A TRANSFORMAÇÃO DA REFERÊNCIA DO TRABALHO SUBORDINADO: alternativas pós-constitucionais, pós-desenvolvimentistas e pós-capitalistas para o futuro do Direito do Trabalho
Direito do Trabalho. Estado de Bem-Estar Social. Neoliberalismo. Proteção social.
Este estudo, através da pesquisa bibliográfica, do método hipotético-dedutivo e da abordagem qualitativa, analisa as transformações estruturais do capitalismo contemporâneo e seus impactos sobre o mundo do trabalho, fazendo uso de um referencial teórico crítico. Parte-se da premissa de que o Estado de Bem-Estar Social, modelo de regulação social consolidado após a Segunda Guerra Mundial, centrado na universalização dos direitos sociais e na centralidade do trabalho subordinado, constituiu uma experiência apta de ser reproduzida no século XXI, mas agora tanto para os países centrais quanto para os periféricos.
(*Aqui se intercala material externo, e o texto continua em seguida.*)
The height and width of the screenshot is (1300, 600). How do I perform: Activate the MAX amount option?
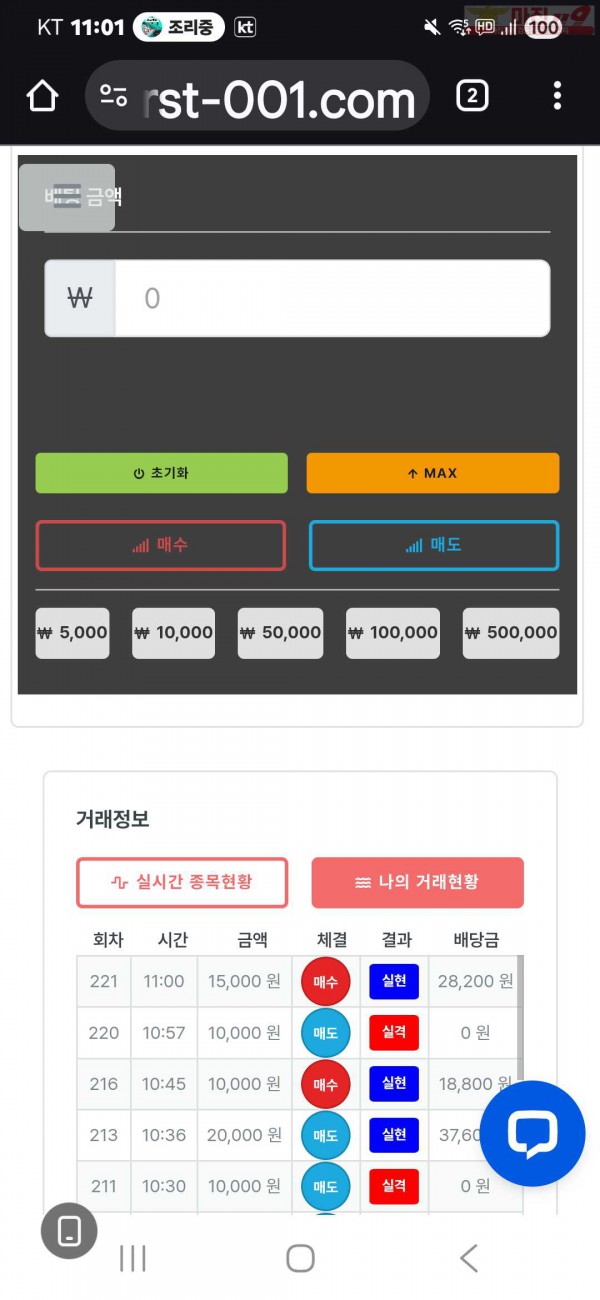point(432,472)
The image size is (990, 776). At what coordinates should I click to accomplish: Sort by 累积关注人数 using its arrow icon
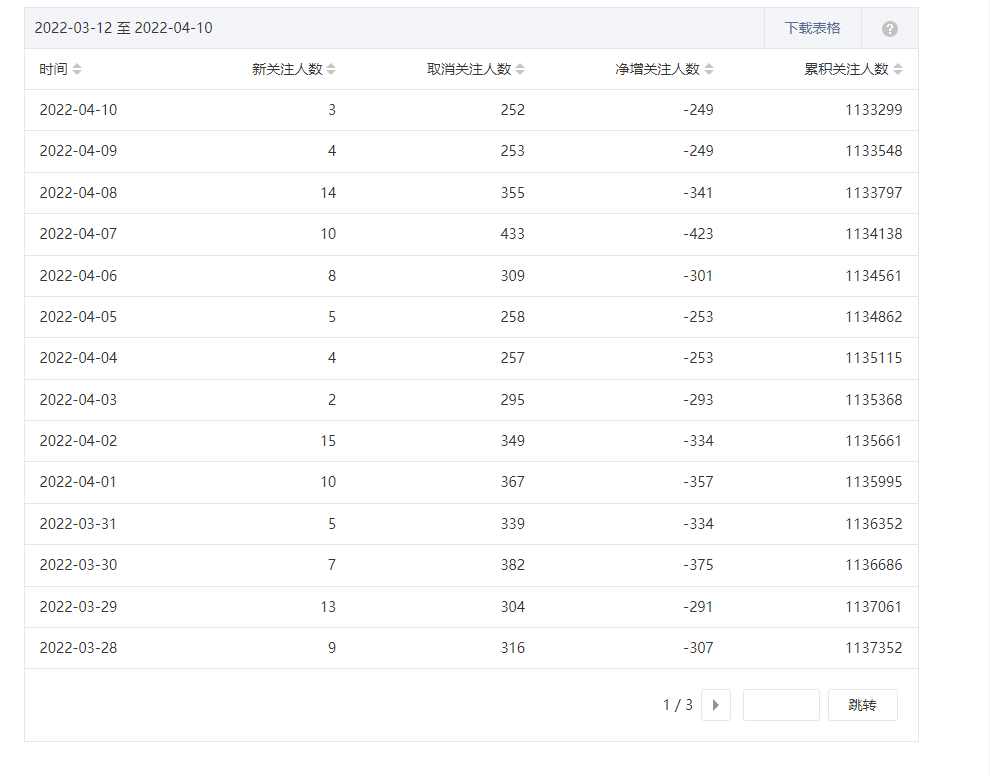click(x=898, y=70)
A pesquisa tem como objetivo compreender as dinâmicas de reconfiguração do capitalismo a partir do advento da financeirização do capital e do neoliberalismo, novo paradigma político-econômico, responsável pela desregulamentação dos mercados, pelo declínio do Estado de Bem-Estar e a consequente modificação das relações de trabalho, perpetuando o aprofundamento das desigualdades sociais globais. Verifica-se, assim, tentativas de disfarçar o trabalho livre e subordinado, substituindo-o por formas flexíveis, precárias e informais de inserção laboral, contribuindo para a fragmentação da classe trabalhadora e para o enfraquecimento da luta coletiva operária. Diante da reconfiguração estrutural do sistema capitalista, que almeja manter-se soberano globalmente, pretende-se fortalecer as instituições de proteção social e democrática. Propõe-se, assim, a reconstrução do Estado Social na atualidade, em prol do futuro do planeta e das pessoas, através do constitucionalismo global e de teorias de caráter pós-desenvolvimentistas, voltadas para a implementação de políticas universais, progressistas, emancipatórias e contra-hegemônicas.